On Tue, Jan 3, 2012 at 11:36 AM, Roan Kattouw roan.kattouw@gmail.comwrote:
On Tue, Jan 3, 2012 at 8:24 PM, Brion Vibber brion@pobox.com wrote:
I would rather have real, working client-side processing support;
Me too, but I don't like the idea of Yet Another Miniparser that parses a narrow subset of wikitext. I'm in a meeting now and we've decided to just go ahead with the existing client-side parser while I experiment with moving stuff server-side.
among other things for offline behavior it's nice not to have to rely on preprocessing. (If the preprocessing is done during message loading, then probably less of a deal for MediaWiki itself, which still relies on a server to load up the messages in the first place.)
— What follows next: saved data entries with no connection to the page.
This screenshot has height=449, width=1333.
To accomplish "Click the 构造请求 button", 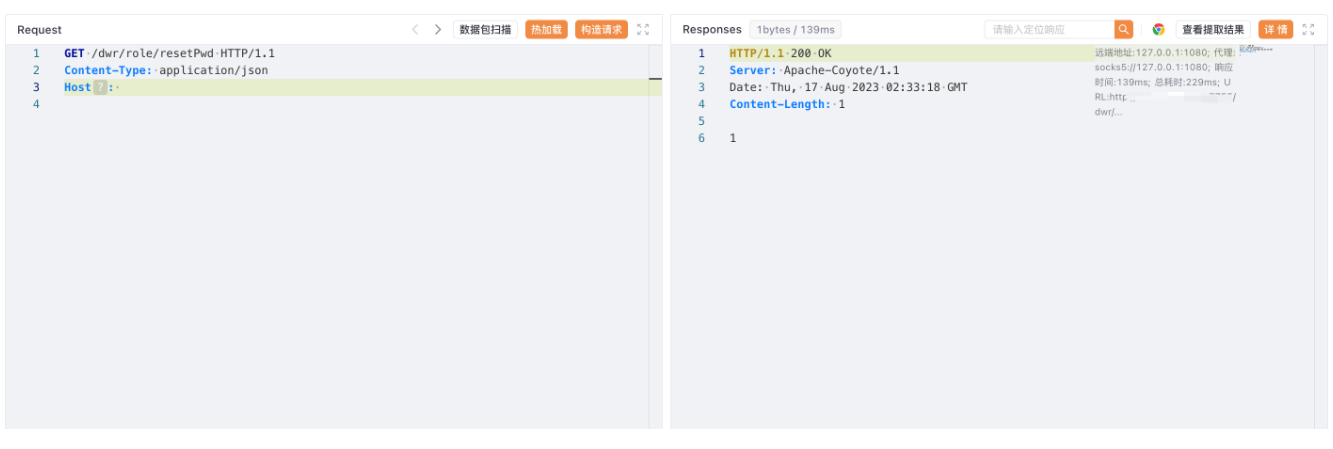I will (601, 30).
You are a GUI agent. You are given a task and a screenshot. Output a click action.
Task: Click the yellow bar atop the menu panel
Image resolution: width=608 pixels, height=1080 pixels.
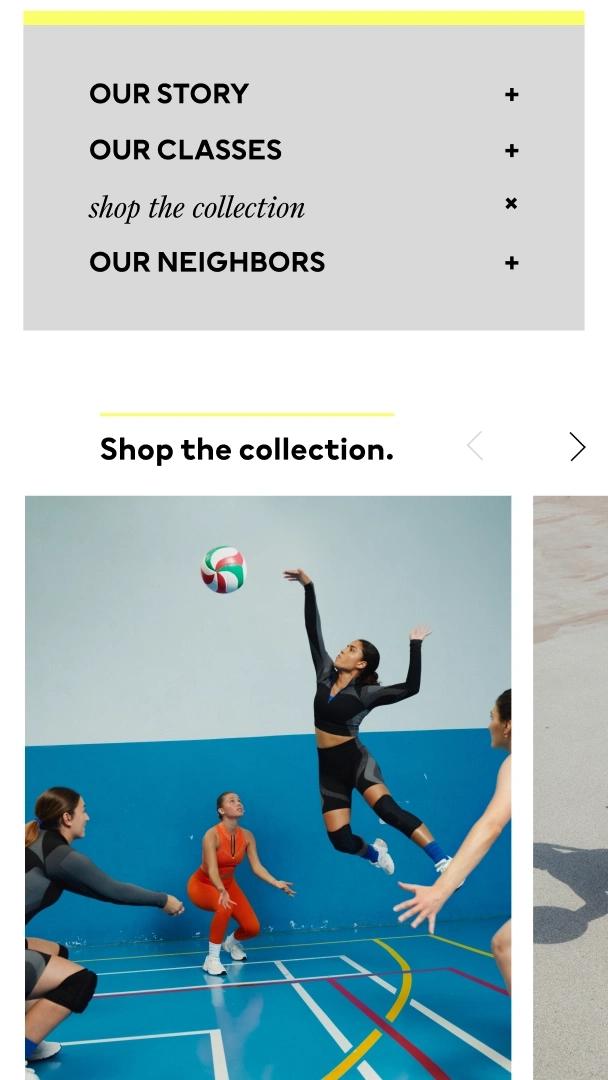pos(304,18)
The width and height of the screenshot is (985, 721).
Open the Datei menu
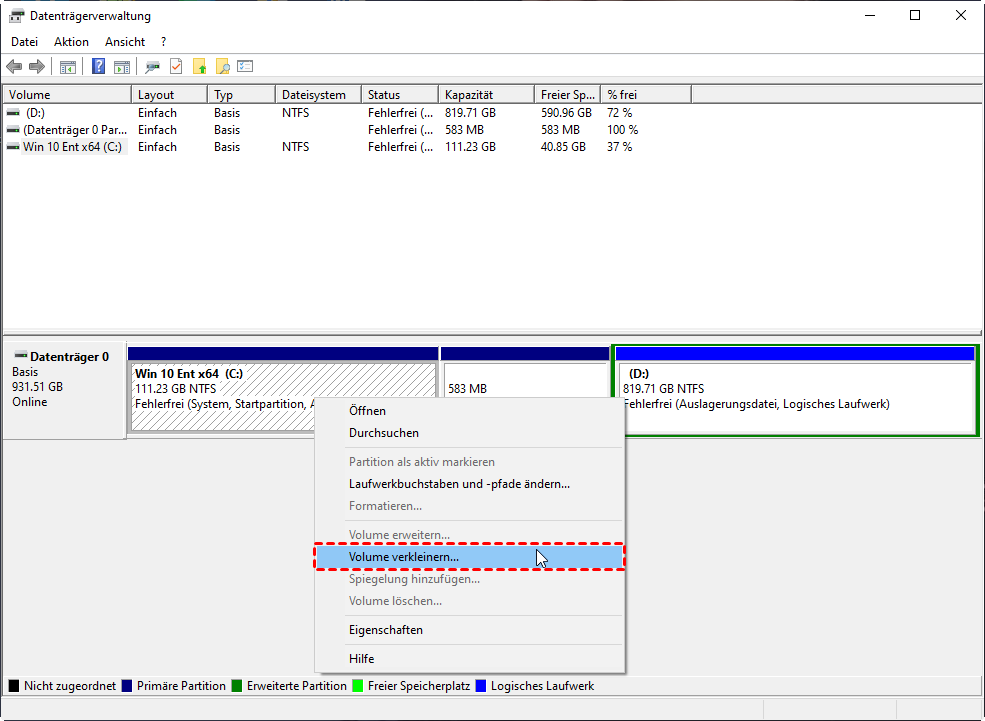(24, 42)
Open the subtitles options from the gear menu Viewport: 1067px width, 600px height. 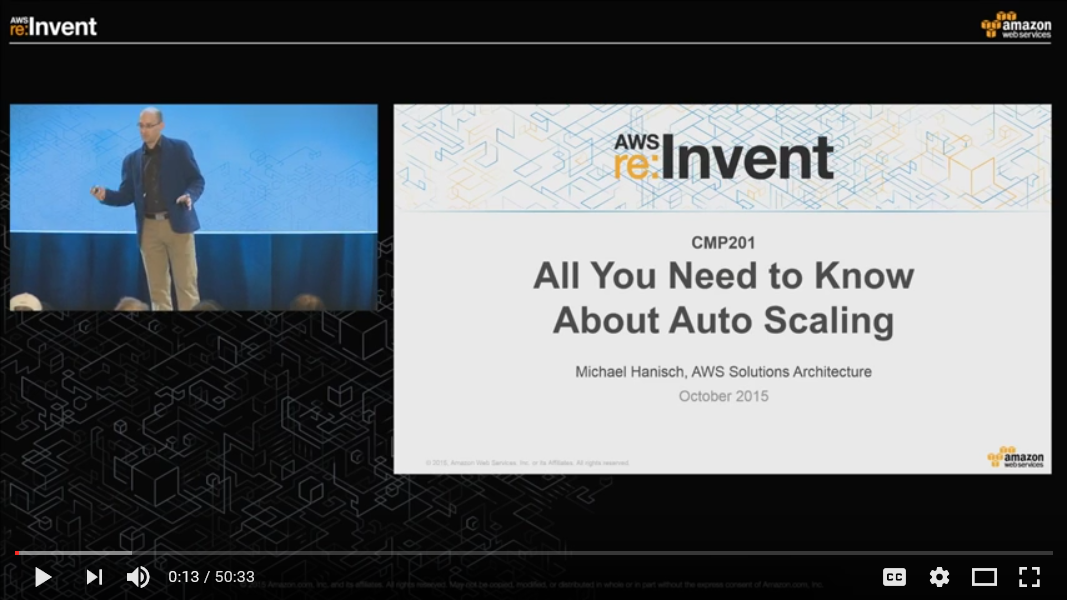pyautogui.click(x=939, y=577)
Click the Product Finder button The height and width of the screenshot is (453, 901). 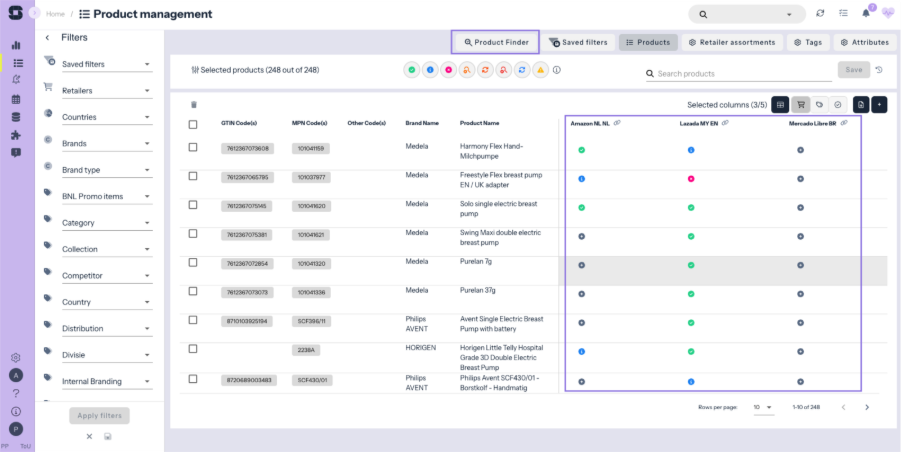[495, 42]
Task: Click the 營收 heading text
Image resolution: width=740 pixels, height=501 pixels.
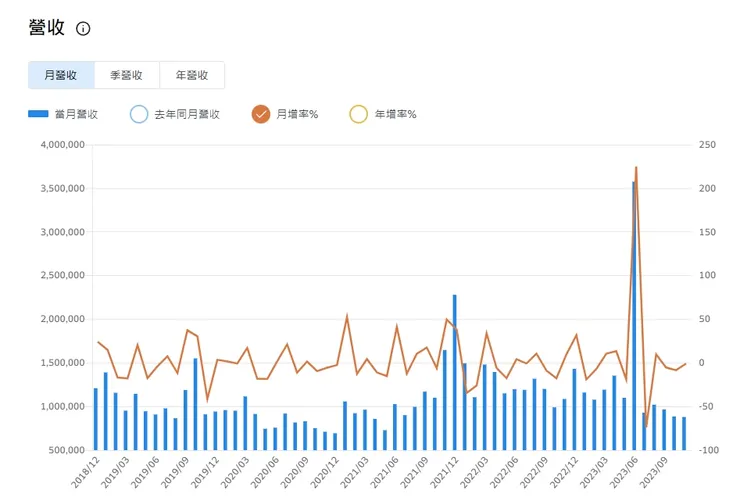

Preprocessing would definitely be done in the message loading phase, which means the result is heavily cached in Varnish, and that we wouldn't have to, say, make an AJAX request back to the server for each invocation (that would be crazy).
+1 that should work pretty well.
However we also use client-side JS localization for our Android
application
(soon to migrate to other platforms), which uses a pruned-down
mediawiki.js
for its localization framework. Having plural work there would be a plus.
Server-side processing doesn't preclude PLURAL from working. You could still feed messages with PLURAL to mw.msg(), the syntax used to specify the message would just be a bit weird: you'd essentially have to feed it a mini parse tree where the PLURAL invocation is a separate element. But preprocessing messages by hand like that is not hard.
Probably we can throw a preprocessor into the app's localization loader stub, and that'll work for both cases. That should cover the cases I'm worried about just fine.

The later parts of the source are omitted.